-- Dataset records follows --
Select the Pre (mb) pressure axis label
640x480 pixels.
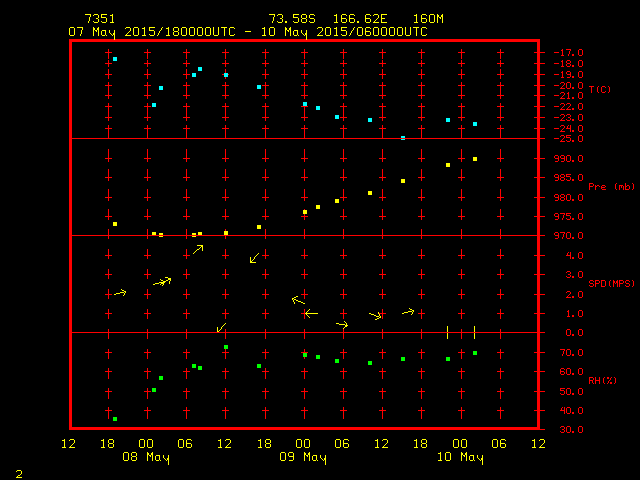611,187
-- Dataset records concluded --
-- Dataset records follows --
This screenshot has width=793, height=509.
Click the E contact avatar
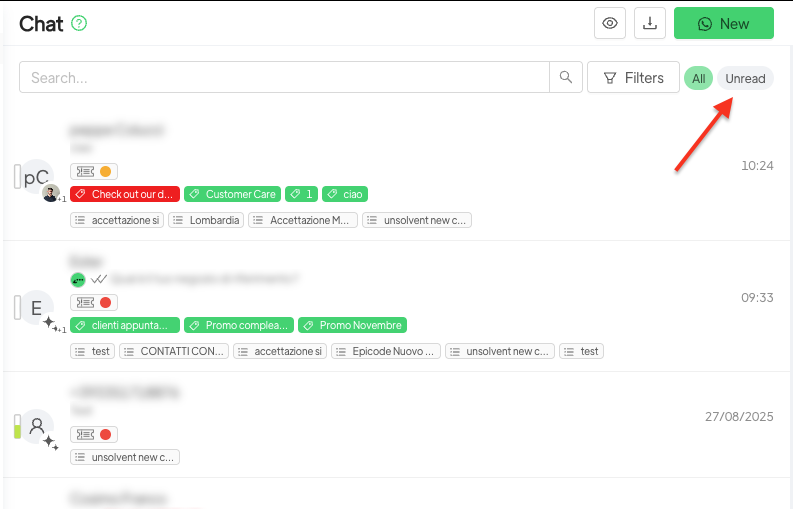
-- Dataset records concluded --
-- Dataset records follows --
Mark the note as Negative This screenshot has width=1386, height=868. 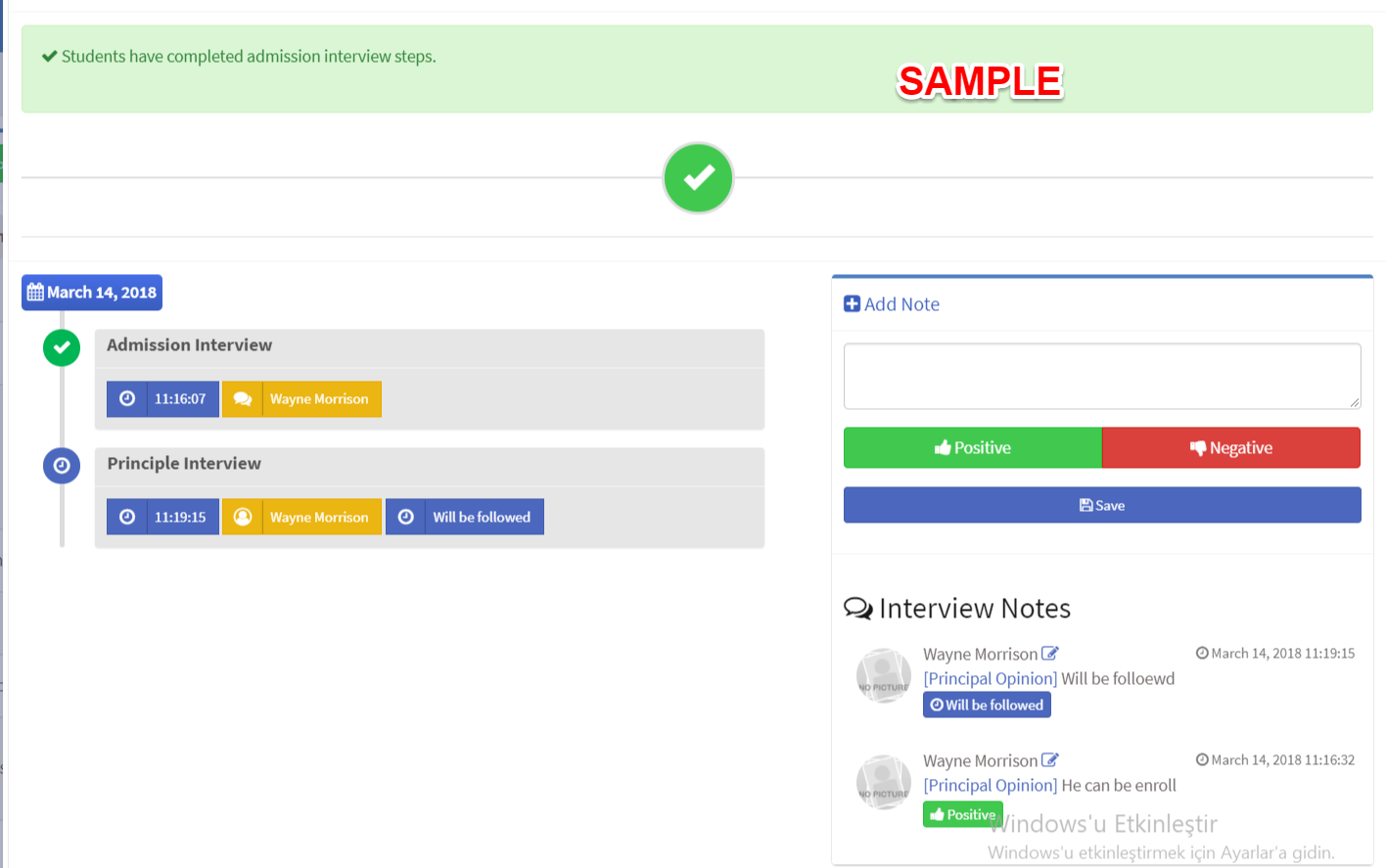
-- Dataset records concluded --
Goal of the exercise:
From the line that has "This screenshot has width=793, height=509." through the line that has "Click the E contact avatar", copy every line exactly as it appears above, and leave out all others.

Written answer:
This screenshot has width=793, height=509.
Click the E contact avatar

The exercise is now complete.